# TASK INSTRUCTIONS
Copy out the records so that each line matches the original.

BEGIN INPUT FOR THIS TASK

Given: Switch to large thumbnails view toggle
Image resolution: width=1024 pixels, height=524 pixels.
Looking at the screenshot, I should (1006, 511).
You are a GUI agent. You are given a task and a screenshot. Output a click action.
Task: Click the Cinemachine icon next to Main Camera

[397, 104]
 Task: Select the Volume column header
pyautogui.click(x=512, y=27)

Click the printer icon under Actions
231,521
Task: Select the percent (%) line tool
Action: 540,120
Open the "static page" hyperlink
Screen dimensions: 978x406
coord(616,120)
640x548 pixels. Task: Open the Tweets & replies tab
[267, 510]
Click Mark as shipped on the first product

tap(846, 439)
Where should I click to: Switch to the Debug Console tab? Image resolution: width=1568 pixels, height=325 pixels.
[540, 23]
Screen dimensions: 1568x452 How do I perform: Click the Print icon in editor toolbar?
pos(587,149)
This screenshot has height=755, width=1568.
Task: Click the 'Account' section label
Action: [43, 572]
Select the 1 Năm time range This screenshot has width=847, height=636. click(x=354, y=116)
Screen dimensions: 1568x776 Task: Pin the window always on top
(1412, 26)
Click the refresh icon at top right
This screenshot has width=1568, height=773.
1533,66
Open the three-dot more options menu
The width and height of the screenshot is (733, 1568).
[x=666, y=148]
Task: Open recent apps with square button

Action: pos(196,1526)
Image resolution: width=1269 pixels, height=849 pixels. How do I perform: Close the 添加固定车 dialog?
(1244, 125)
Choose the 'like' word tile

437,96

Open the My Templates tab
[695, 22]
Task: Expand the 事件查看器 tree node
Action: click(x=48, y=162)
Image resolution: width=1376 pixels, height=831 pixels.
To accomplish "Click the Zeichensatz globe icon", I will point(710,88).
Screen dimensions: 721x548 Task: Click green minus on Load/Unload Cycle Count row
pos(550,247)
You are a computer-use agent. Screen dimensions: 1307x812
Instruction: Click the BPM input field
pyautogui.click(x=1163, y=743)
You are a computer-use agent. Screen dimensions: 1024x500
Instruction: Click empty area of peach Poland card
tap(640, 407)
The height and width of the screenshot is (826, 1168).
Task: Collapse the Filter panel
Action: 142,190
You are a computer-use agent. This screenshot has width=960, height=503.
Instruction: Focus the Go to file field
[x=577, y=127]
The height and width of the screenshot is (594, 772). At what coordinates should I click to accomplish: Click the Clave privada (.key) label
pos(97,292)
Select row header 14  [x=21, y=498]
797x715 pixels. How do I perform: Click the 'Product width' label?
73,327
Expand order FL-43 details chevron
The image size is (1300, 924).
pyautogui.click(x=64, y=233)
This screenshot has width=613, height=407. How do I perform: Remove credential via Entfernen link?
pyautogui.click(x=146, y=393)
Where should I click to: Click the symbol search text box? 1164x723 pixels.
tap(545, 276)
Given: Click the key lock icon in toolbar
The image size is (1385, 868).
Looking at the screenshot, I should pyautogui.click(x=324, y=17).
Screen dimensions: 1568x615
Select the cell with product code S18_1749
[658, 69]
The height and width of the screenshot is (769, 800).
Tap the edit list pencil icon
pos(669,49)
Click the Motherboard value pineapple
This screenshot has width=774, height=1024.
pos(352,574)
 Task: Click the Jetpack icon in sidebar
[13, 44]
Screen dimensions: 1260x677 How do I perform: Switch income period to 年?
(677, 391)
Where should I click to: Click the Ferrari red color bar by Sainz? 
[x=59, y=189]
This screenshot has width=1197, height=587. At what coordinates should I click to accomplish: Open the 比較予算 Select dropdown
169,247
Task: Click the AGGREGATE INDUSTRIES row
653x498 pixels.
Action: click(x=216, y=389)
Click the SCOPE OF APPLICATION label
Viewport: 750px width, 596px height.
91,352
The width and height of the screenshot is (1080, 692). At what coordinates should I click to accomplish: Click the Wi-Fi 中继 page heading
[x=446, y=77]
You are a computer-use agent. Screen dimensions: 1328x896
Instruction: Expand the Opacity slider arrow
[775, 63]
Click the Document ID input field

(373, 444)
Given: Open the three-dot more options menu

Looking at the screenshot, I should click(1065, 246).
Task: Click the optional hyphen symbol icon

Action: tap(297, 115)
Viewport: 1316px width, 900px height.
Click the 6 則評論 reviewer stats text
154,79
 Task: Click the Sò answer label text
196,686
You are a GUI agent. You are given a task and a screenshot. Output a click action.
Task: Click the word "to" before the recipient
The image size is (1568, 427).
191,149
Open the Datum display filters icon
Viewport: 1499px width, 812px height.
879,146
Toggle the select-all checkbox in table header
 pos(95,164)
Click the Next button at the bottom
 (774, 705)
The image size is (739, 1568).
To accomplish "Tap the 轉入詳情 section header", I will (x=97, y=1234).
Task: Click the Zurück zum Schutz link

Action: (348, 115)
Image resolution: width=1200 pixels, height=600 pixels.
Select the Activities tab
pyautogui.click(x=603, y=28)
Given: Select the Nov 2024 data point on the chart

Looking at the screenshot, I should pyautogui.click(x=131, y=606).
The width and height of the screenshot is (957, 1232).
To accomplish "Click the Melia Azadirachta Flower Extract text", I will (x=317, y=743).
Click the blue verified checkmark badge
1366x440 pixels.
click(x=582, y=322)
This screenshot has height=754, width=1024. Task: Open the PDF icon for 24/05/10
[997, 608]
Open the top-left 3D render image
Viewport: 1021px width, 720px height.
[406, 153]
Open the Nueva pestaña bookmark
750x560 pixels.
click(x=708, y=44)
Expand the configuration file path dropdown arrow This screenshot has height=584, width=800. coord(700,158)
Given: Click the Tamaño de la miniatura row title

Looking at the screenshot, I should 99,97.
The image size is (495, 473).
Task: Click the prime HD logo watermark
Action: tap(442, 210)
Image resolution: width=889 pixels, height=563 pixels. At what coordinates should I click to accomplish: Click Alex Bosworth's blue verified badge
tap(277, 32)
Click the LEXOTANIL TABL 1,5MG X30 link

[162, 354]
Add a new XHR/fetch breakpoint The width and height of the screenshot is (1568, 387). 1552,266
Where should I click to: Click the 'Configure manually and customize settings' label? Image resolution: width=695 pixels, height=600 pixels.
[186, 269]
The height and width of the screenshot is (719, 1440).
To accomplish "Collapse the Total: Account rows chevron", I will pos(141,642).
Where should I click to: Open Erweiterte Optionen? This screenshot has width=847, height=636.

END INPUT FOR THIS TASK

# RESULT OF THIS TASK
Given: Switch to large thumbnails view toggle
Image resolution: width=1024 pixels, height=524 pixels.
Looking at the screenshot, I should (1006, 511).
You are a GUI agent. You are given a task and a screenshot. Output a click action.
Task: Click the Cinemachine icon next to Main Camera

[397, 104]
 Task: Select the Volume column header
pyautogui.click(x=512, y=27)

Click the printer icon under Actions
231,521
Task: Select the percent (%) line tool
Action: 540,120
Open the "static page" hyperlink
Screen dimensions: 978x406
coord(616,120)
640x548 pixels. Task: Open the Tweets & replies tab
[267, 510]
Click Mark as shipped on the first product

tap(846, 439)
Where should I click to: Switch to the Debug Console tab? Image resolution: width=1568 pixels, height=325 pixels.
[540, 23]
Screen dimensions: 1568x452 How do I perform: Click the Print icon in editor toolbar?
pos(587,149)
This screenshot has height=755, width=1568.
Task: Click the 'Account' section label
Action: [43, 572]
Select the 1 Năm time range This screenshot has width=847, height=636. click(x=354, y=116)
Screen dimensions: 1568x776 Task: Pin the window always on top
(1412, 26)
Click the refresh icon at top right
This screenshot has width=1568, height=773.
1533,66
Open the three-dot more options menu
The width and height of the screenshot is (733, 1568).
[x=666, y=148]
Task: Open recent apps with square button

Action: pos(196,1526)
Image resolution: width=1269 pixels, height=849 pixels. How do I perform: Close the 添加固定车 dialog?
(1244, 125)
Choose the 'like' word tile

437,96

Open the My Templates tab
[695, 22]
Task: Expand the 事件查看器 tree node
Action: click(x=48, y=162)
Image resolution: width=1376 pixels, height=831 pixels.
To accomplish "Click the Zeichensatz globe icon", I will point(710,88).
Screen dimensions: 721x548 Task: Click green minus on Load/Unload Cycle Count row
pos(550,247)
You are a computer-use agent. Screen dimensions: 1307x812
Instruction: Click the BPM input field
pyautogui.click(x=1163, y=743)
You are a computer-use agent. Screen dimensions: 1024x500
Instruction: Click empty area of peach Poland card
tap(640, 407)
The height and width of the screenshot is (826, 1168).
Task: Collapse the Filter panel
Action: 142,190
You are a computer-use agent. This screenshot has width=960, height=503.
Instruction: Focus the Go to file field
[x=577, y=127]
The height and width of the screenshot is (594, 772). At what coordinates should I click to accomplish: Click the Clave privada (.key) label
pos(97,292)
Select row header 14  [x=21, y=498]
797x715 pixels. How do I perform: Click the 'Product width' label?
73,327
Expand order FL-43 details chevron
The image size is (1300, 924).
pyautogui.click(x=64, y=233)
This screenshot has width=613, height=407. How do I perform: Remove credential via Entfernen link?
pyautogui.click(x=146, y=393)
Where should I click to: Click the symbol search text box? 1164x723 pixels.
tap(545, 276)
Given: Click the key lock icon in toolbar
The image size is (1385, 868).
Looking at the screenshot, I should pyautogui.click(x=324, y=17).
Screen dimensions: 1568x615
Select the cell with product code S18_1749
[658, 69]
The height and width of the screenshot is (769, 800).
Tap the edit list pencil icon
pos(669,49)
Click the Motherboard value pineapple
This screenshot has width=774, height=1024.
pos(352,574)
 Task: Click the Jetpack icon in sidebar
[13, 44]
Screen dimensions: 1260x677 How do I perform: Switch income period to 年?
(677, 391)
Where should I click to: Click the Ferrari red color bar by Sainz? 
[x=59, y=189]
This screenshot has width=1197, height=587. At what coordinates should I click to accomplish: Open the 比較予算 Select dropdown
169,247
Task: Click the AGGREGATE INDUSTRIES row
653x498 pixels.
Action: click(x=216, y=389)
Click the SCOPE OF APPLICATION label
Viewport: 750px width, 596px height.
91,352
The width and height of the screenshot is (1080, 692). At what coordinates should I click to accomplish: Click the Wi-Fi 中继 page heading
[x=446, y=77]
You are a computer-use agent. Screen dimensions: 1328x896
Instruction: Expand the Opacity slider arrow
[775, 63]
Click the Document ID input field

(373, 444)
Given: Open the three-dot more options menu

Looking at the screenshot, I should click(1065, 246).
Task: Click the optional hyphen symbol icon

Action: tap(297, 115)
Viewport: 1316px width, 900px height.
Click the 6 則評論 reviewer stats text
154,79
 Task: Click the Sò answer label text
196,686
You are a GUI agent. You are given a task and a screenshot. Output a click action.
Task: Click the word "to" before the recipient
The image size is (1568, 427).
191,149
Open the Datum display filters icon
Viewport: 1499px width, 812px height.
879,146
Toggle the select-all checkbox in table header
 pos(95,164)
Click the Next button at the bottom
 (774, 705)
The image size is (739, 1568).
To accomplish "Tap the 轉入詳情 section header", I will (x=97, y=1234).
Task: Click the Zurück zum Schutz link

Action: (348, 115)
Image resolution: width=1200 pixels, height=600 pixels.
Select the Activities tab
pyautogui.click(x=603, y=28)
Given: Select the Nov 2024 data point on the chart

Looking at the screenshot, I should pyautogui.click(x=131, y=606).
The width and height of the screenshot is (957, 1232).
To accomplish "Click the Melia Azadirachta Flower Extract text", I will (x=317, y=743).
Click the blue verified checkmark badge
1366x440 pixels.
click(x=582, y=322)
This screenshot has height=754, width=1024. Task: Open the PDF icon for 24/05/10
[997, 608]
Open the top-left 3D render image
Viewport: 1021px width, 720px height.
[406, 153]
Open the Nueva pestaña bookmark
750x560 pixels.
click(x=708, y=44)
Expand the configuration file path dropdown arrow This screenshot has height=584, width=800. coord(700,158)
Given: Click the Tamaño de la miniatura row title

Looking at the screenshot, I should 99,97.
The image size is (495, 473).
Task: Click the prime HD logo watermark
Action: tap(442, 210)
Image resolution: width=889 pixels, height=563 pixels. At what coordinates should I click to accomplish: Click Alex Bosworth's blue verified badge
tap(277, 32)
Click the LEXOTANIL TABL 1,5MG X30 link

[162, 354]
Add a new XHR/fetch breakpoint The width and height of the screenshot is (1568, 387). 1552,266
Where should I click to: Click the 'Configure manually and customize settings' label? Image resolution: width=695 pixels, height=600 pixels.
[186, 269]
The height and width of the screenshot is (719, 1440).
To accomplish "Collapse the Total: Account rows chevron", I will pos(141,642).
Where should I click to: Open Erweiterte Optionen? This screenshot has width=847, height=636.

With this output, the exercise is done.